Block, who is one of dozens of individuals and firms under investigation in the probe, added that “businesses and lives are being turned upside down by this investigation, which is seemingly catalyzed by Mitts’ misrepresented, error-filled research.” (He noted that former SEC Chairman Jay Clayton has publicly mentioned “short and distort” as one avenue the investigation could pursue.)
The Muddy Waters founder cautioned that “the ultimate casualty of a misguided investigation will be market accountability and investor protection.”
The original research by Mitts included analysis of 1720 short reports published on popular financial website Seeking Alpha that were written by pseudonymous authors. The Columbia professor found that the stocks fell on the day of the report, but recovered immediately after and for three more days, in a V-shaped pattern. Mitts has argued this is evidence of market manipulation.
But when Block analyzed the data (as this reporter first detailed in the New York Times) he found that almost 80 percent of the pseudonymous authors Mitts studied to reach his conclusions did not disclose being short the stocks they were writing about. (Seeking Alpha requires authors to disclose if they have a position in the stock.)
Moreover, Block found that “substantially all” of the V-shaped returns Mitts recorded could be attributed to reports around earnings releases, which usually trigger substantial trading.

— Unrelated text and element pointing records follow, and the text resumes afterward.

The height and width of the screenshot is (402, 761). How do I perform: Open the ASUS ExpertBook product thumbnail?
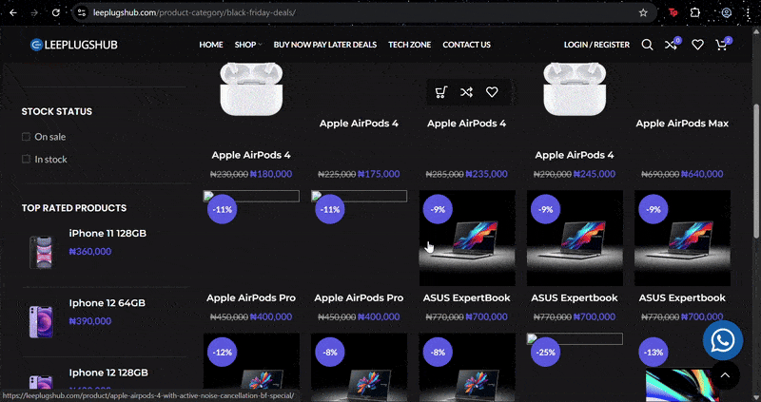467,239
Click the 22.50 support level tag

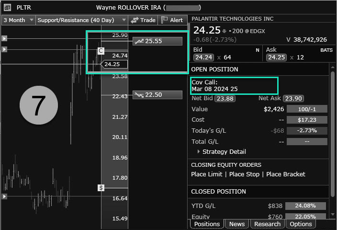[x=157, y=95]
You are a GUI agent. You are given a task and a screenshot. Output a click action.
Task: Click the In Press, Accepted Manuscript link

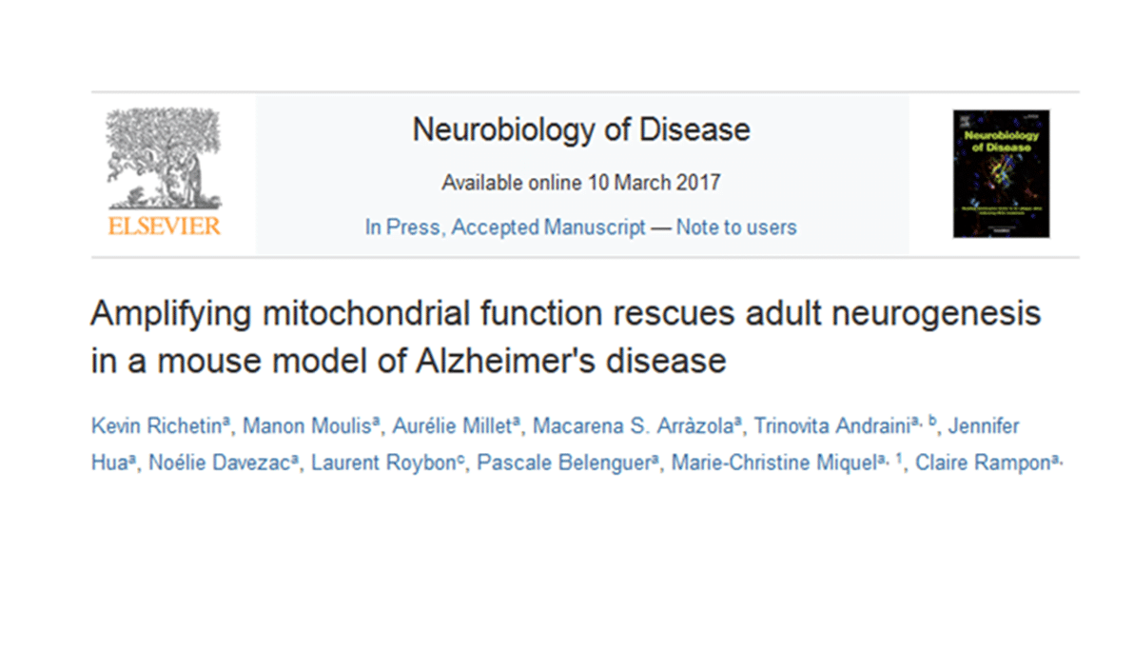pyautogui.click(x=505, y=227)
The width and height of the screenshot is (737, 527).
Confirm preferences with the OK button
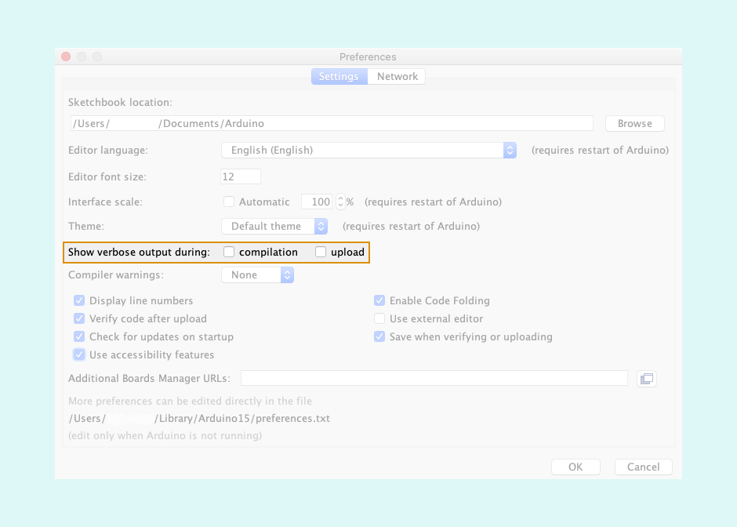coord(575,467)
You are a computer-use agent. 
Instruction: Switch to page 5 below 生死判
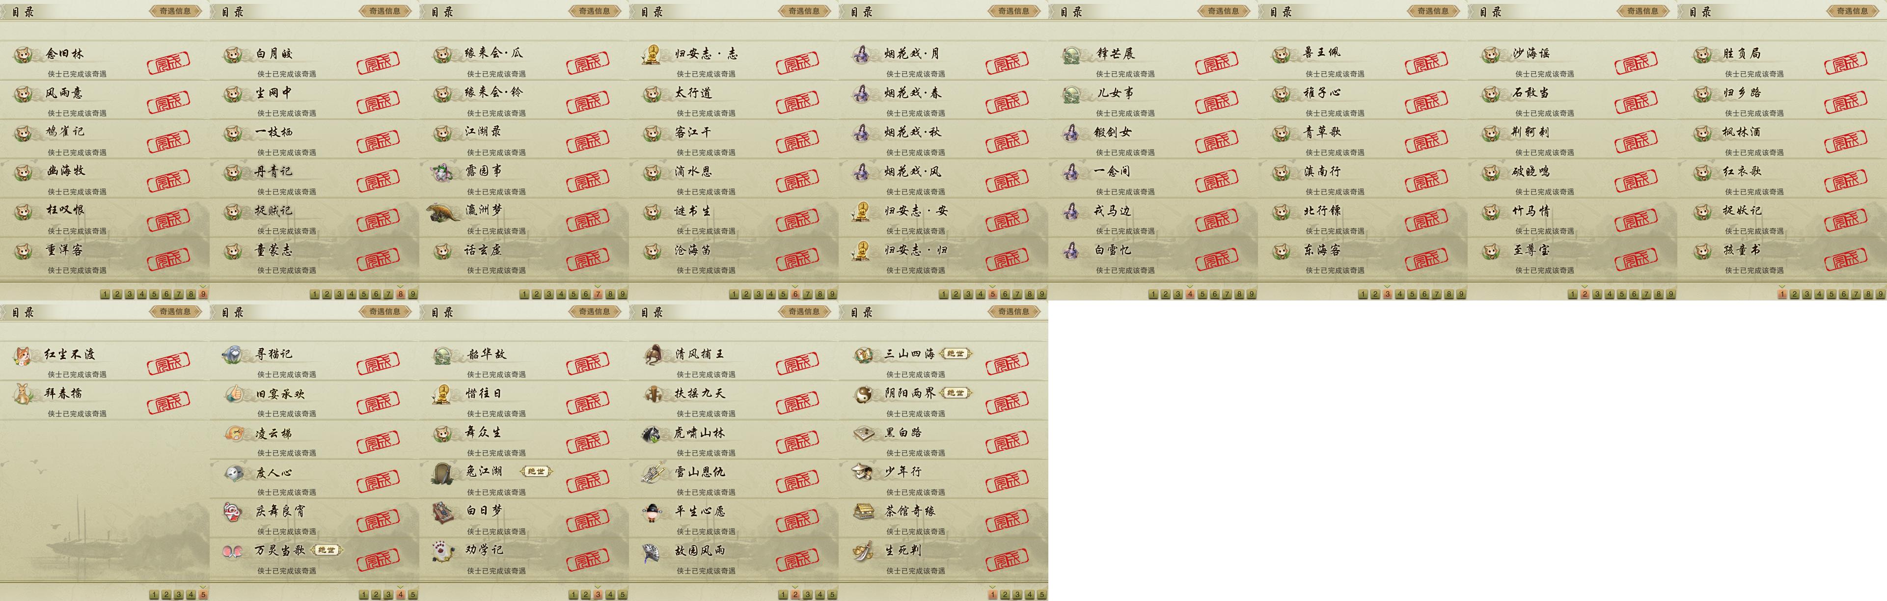(1042, 595)
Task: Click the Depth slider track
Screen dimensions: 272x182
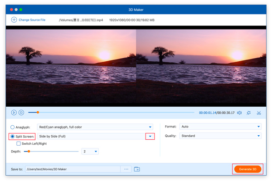Action: click(54, 152)
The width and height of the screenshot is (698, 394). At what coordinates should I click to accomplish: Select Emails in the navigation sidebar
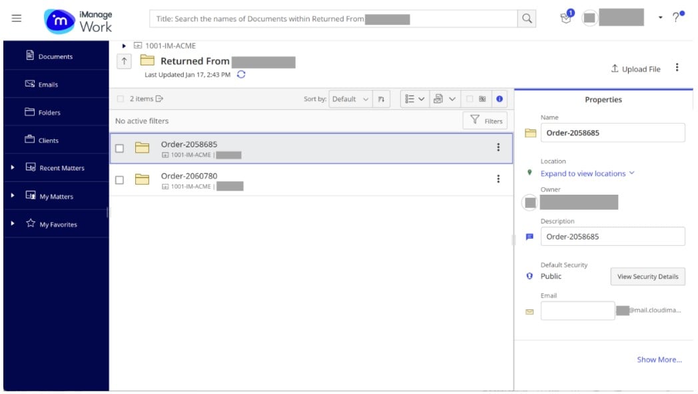coord(43,83)
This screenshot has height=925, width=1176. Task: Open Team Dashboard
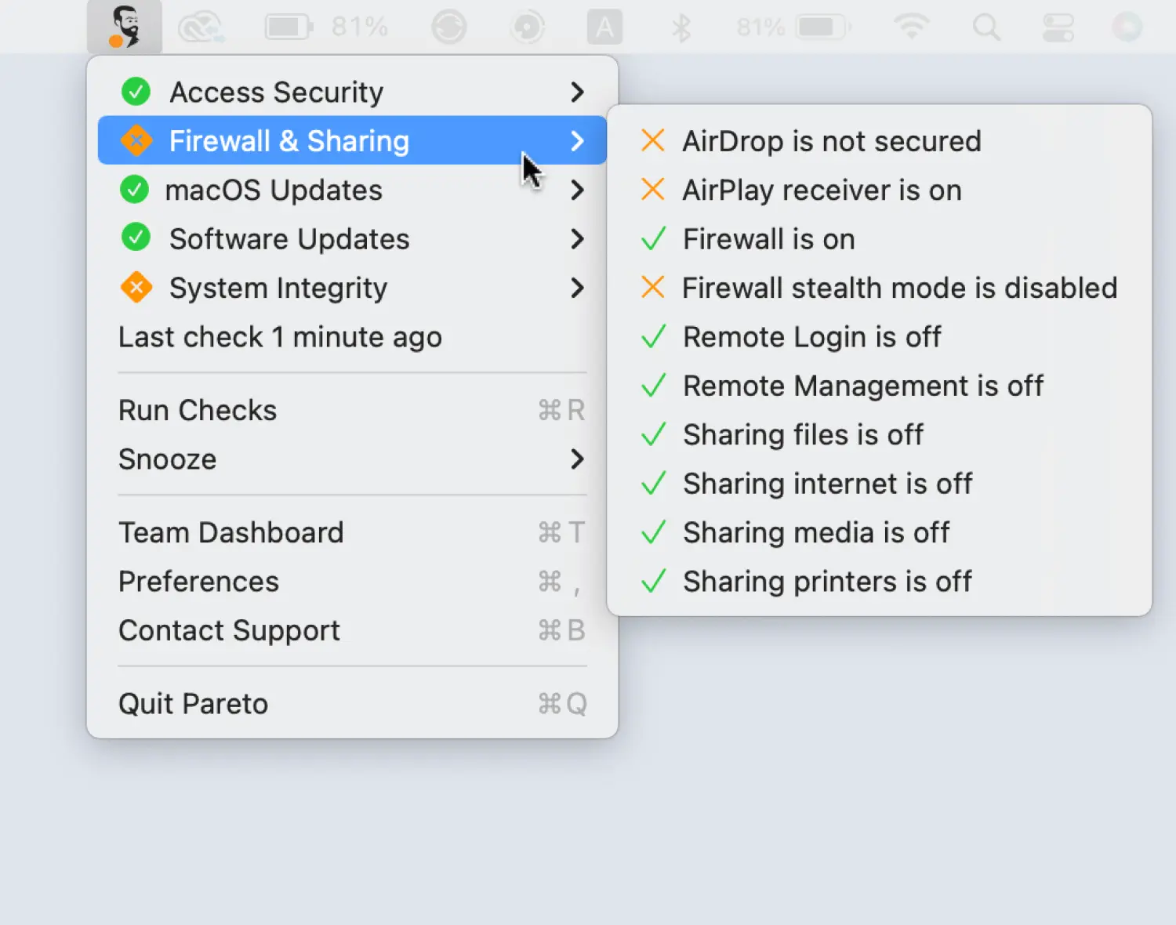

“In other words, Mitts’ research attacks short sellers despite effectively not having analyzed short sellers,” Block wrote in the paper. “In fact, analyzing Mitts’ data for authors who were actually short shows that their research is highly credible. Mitts also grievously errs by not excluding publications around earnings releases, which typically result in elevated volatility. The 507 publications within 10 calendar days of earnings drive substantially all of the ‘V pattern’ that Mitts states evidences widespread stock manipulation.”
As a group, there was no rmeaningful reebound in the stocks of companies whose reports were written by authors who said they were short the stock, according to Block’s analysis of the data. In fact, those stock prices kept trending downward.
Mitts studied reports on companies with a market cap of $2 billion or more. Had he looked at slightly smaller companies, Block said, there would be no V-shape at all. Moreover, Block argued that the only anecdote Mitts used in his report to illustrate manipulative trading — that of SkyTides’ short of Insulet — was flawed because Mitts neglected to look at market conditions around the time of the report. (All of the stocks in its industry showed similar price behavior during the time period, he explained.)
“Mitts should consider himself lucky that the statute of limitations for SkyTides to bring a defamation action has lapsed,” Block wrote.
Shortly after Mitts first published the “short and distort” research, he opened a consultancy, M Analytics, and has worked for several clients that were the subject of short research reports by activists.
“Mitts has seemingly weaponized the Columbia moniker and its associated credibility in pursuing his clients’ interests,” wrote Block, who added that the research is being used to attempt to shape the regulation of activist short selling in both the United States and Canada. For instance, it was used as a basis for a rule-making petition to the SEC “that we believe would significantly curtail the industry.”
“While debunked academic research is not a new phenomenon, Mitts’ significant — and often obscured — conflicts of interest raise the prospect that his conduct rises to the level of academic fraud,” Block concluded.